Look, I get it.
This year has felt like a decade in many ways to me, too.
Kobe and Gianna Bryant’s tragic deaths and the terrible fires in Australia were but an opening act for the worst health crisis – at least in the United States – in 100 years. A virus and pandemic that has had so many head-spinning twists and turns at every level and from every angle that it’s truly felt like we’re living in a science fiction movie.
Then, the massive George Floyd protests with some groups of people turning to violence or outright rioting, and looters using the protests as cover for mayhem at times made the sky feel like it really was falling – one day in particular in my Hollywood neighborhood, the sound of sirens and helicopters was non-stop on our block for at least 13 hours straight. Without detailing all the drama on my street that day, it felt like getting a little taste of living in the middle of an Orwellian martial law scene…or just a plain warzone.
2020 is Doing Too Much!
Head-spinning, endless, political and election drama and twists and turns in the US that continue as I write this, the U.S. President contracting Covid-19 and being hospitalized…days after the most embarrassing presidential “debate” – if you can even call it that – in U.S. history. More division than most of us have ever seen.
What else? The government admitted alien-type, known-physics-defying UFOs do exist. The devastating explosion in Beirut, the stock market, California fires…the list goes on. And on.
And, obviously, all the very real, visceral impacts of the pandemic on your daily life.
I’m extremely fortunate to still have a job and paycheck even though we’ve had to reschedule months of events. I’m grateful that I’ve stayed healthy, I haven’t lost anyone to the pandemic, and that I’ve been relatively insulated from the at-times grisly realities – and getting through the not-at-all asymptomatic infections healthcare workers in my life and all over the world are dealing with.
At the beginning though, I won’t lie, I was really scared.
Scared for myself – especially when some young, seemingly healthy Covid patients were having freak strokes (I had two somewhat unexplained strokes as a toddler), scared for my Mom, scared for the healthcare workers I know and their families. And angry at many people.
Angry and sad, too, that – after finally facing a level of insecurities and demons I’d previously run from for years – 2020 had been shaping up to be the best year yet of my dating life only to have that all stalled, with multiple potential relationships I’d been really excited about either slipping through my fingers or put on indefinite pause.
Beating myself up as a man – and an aspiring coach for this company – for even having all these emotions and fears.
But what got me through it all much quicker and stronger on the other side than I ever would’ve a few – maybe even one or two – years earlier was everything we teach, the support group of alumni I’m close to and the rest of our coaches, and other friends I’d picked up throughout my personal development journey.
Pessimism Everywhere
I had to sit on my hands in the early months of the pandemic as I watched a slew of “Life is terrible and I’m just gonna binge eat/drink/Netflix my way through this terrible year. Life is canceled,” posts fill up my feeds.
I put a lot of that energy into home workouts – arduous and frustrating at first without fancy gym equipment and with the extra challenges of the limitations of my disability…but very productive, nonetheless, and cathartic a.f. – processing my emotions, and growing my role as a coach with all the extra free content we were putting out for people.
I even mostly liked that sports weren’t on TV and socializing wasn’t a thing (though I do have roommates, at least)…more time (and less FOMO) to put my all into making sure the no-gym thing didn’t slow down either side (fully functional/weak) of my body’s growth too much!
But everyone deals with strife and grief differently, I had to remind myself as I scrolled through all the doom and gloom posts on Facebook and IG.
But guys, it’s almost November.
And I still see a lot of you – even clients of ours who have been taught better – posting about how they can’t wait for this year to be over.

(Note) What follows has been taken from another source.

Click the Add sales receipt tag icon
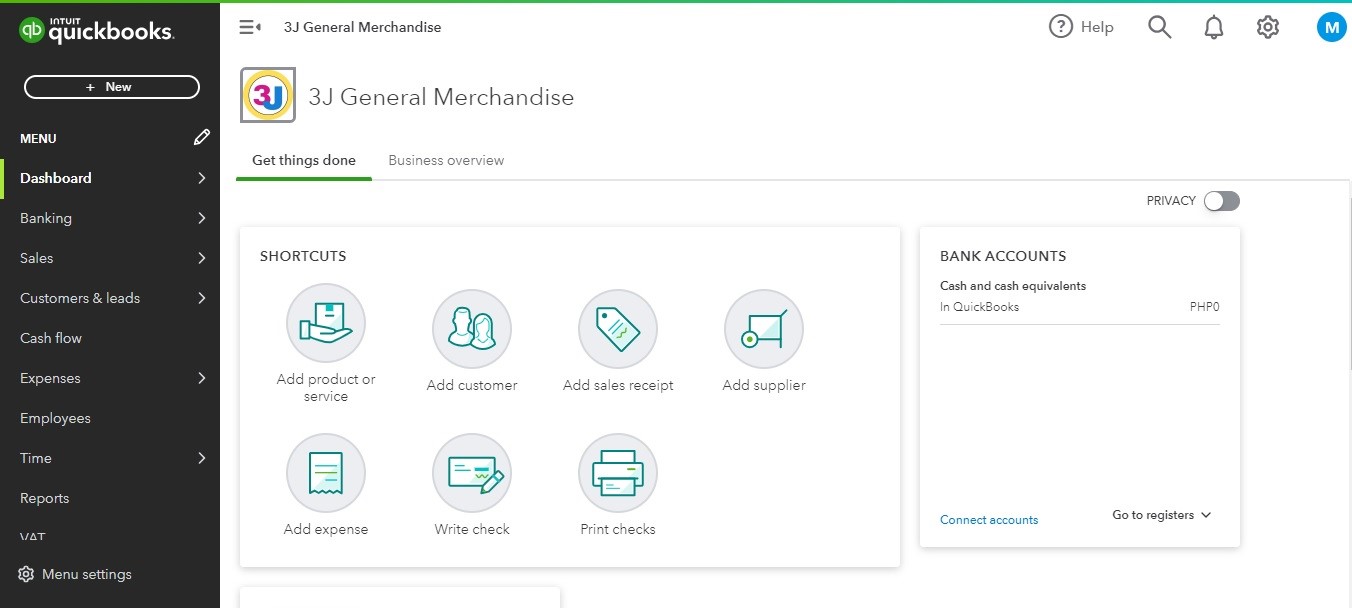 (618, 328)
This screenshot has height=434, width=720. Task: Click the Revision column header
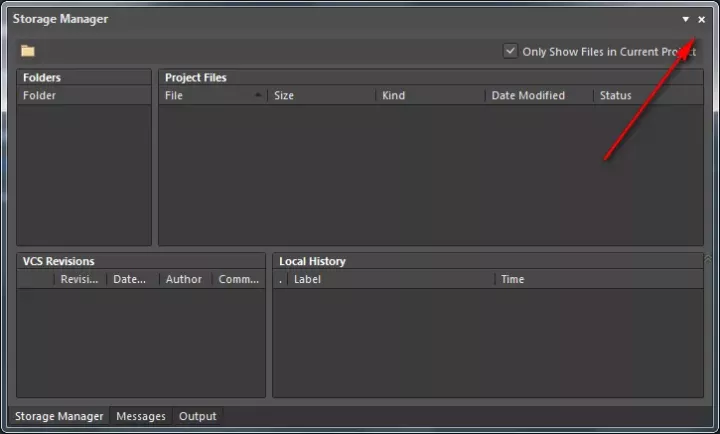79,280
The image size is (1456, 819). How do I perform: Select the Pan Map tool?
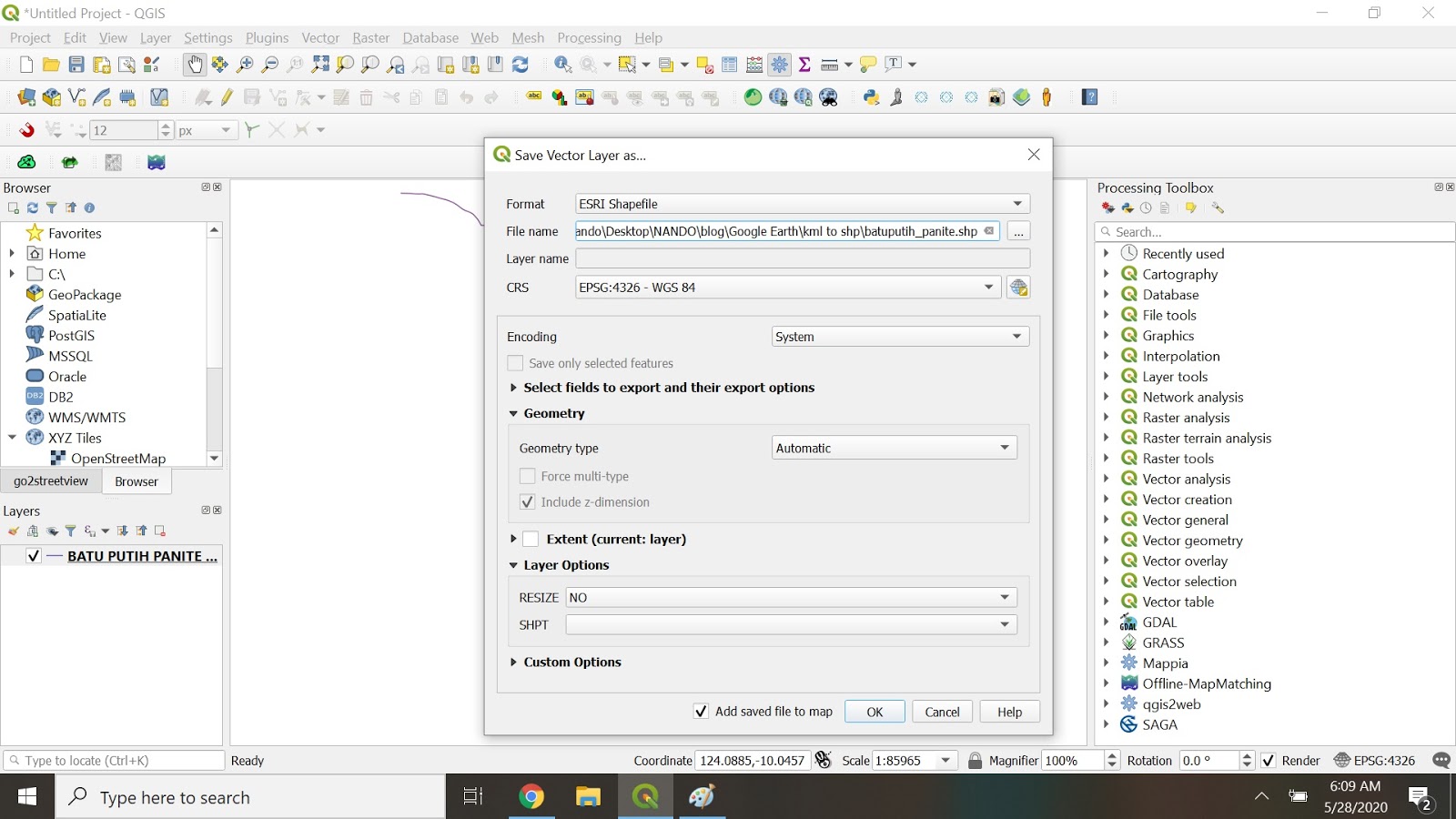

Newsflash: The New Year’s Eve ball isn’t going to drop on Miss ‘Rona and end the pandemic.
Or instantly solve any of the other extended challenges we’re dealing with.
Folks, we’re gonna be in this to one degree or another for a while.

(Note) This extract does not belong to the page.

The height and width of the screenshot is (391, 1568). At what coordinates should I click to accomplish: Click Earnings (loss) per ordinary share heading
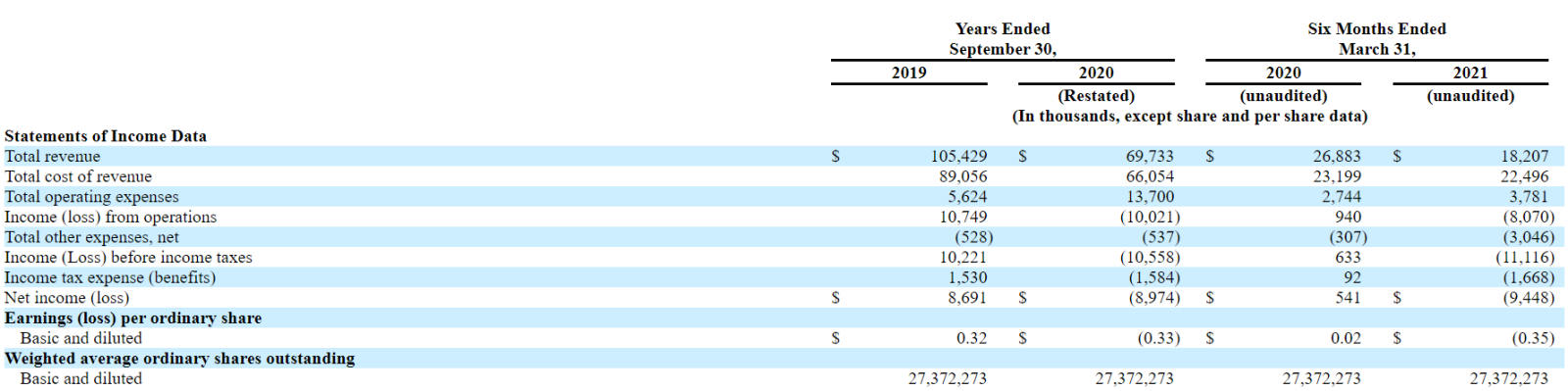click(133, 318)

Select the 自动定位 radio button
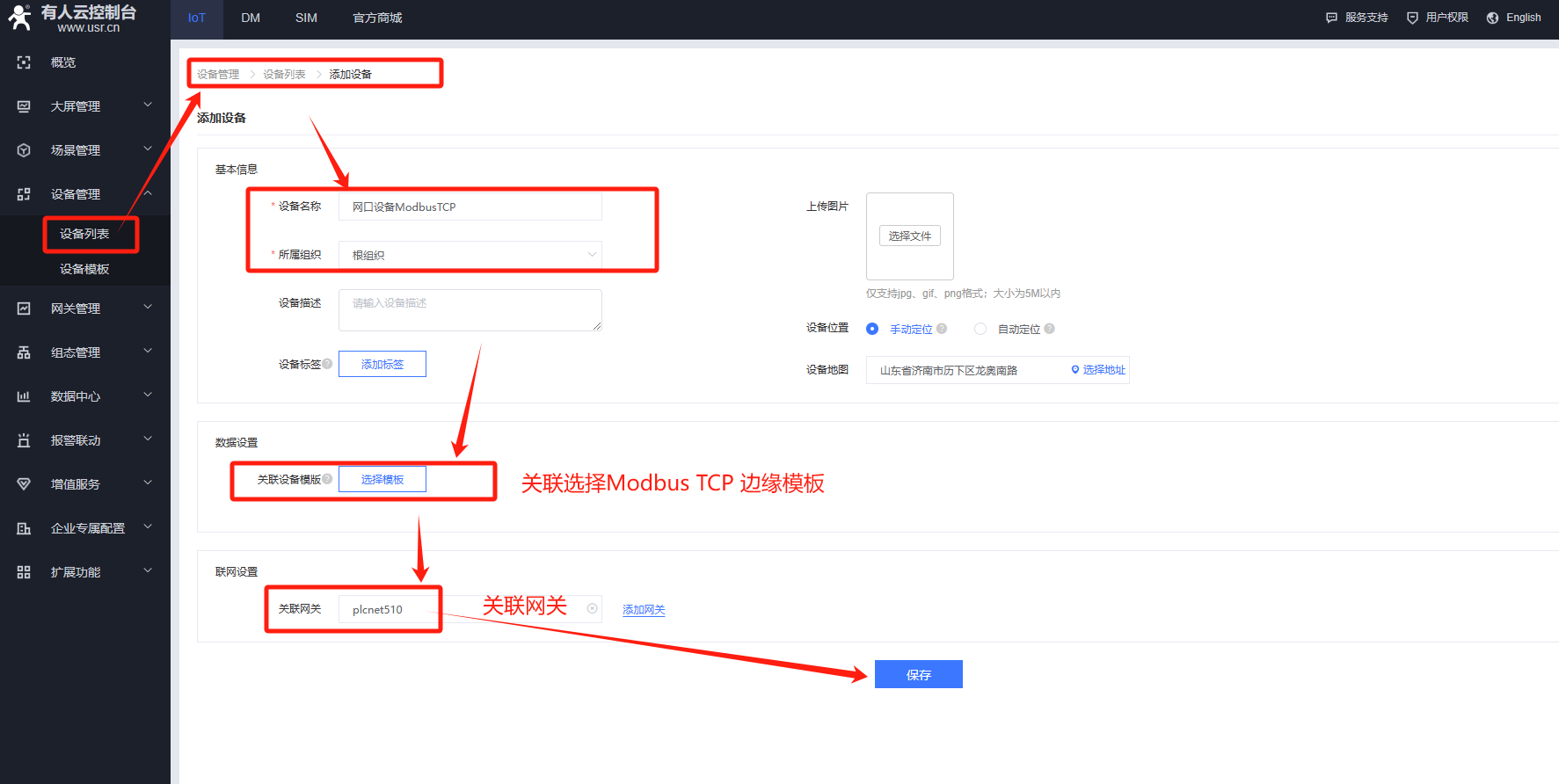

And if you’re banking your happiness on 2021 being back to normal in January or February, you’re almost certainly in for months – possibly even a year – of frustration and disappointment.
You can make the best of life as it is right now and move forward in the face of constantly being out of your comfort zone – as we are as a company, as many of our clients are with us, as I am – with good days and weeks and tougher ones, of course – or you can keep fighting against the situation we’re in…and putting life on hold. Putting growth on hold. Putting enjoying what you’ve got and the opportunities you have right now on hold.
We all have different challenges and comfort levels around the pandemic. There are certainly still aspects of my life that aren’t feasible or worth it to me right now, but there’s always a way to make the best of what is, get creative and determined, accept all the challenges as an opportunity to come out of this a stronger, happier, more successful person and more solid man – or woman – for the rest of your life.
How do you want to look at the phase of the cycle that we’re in?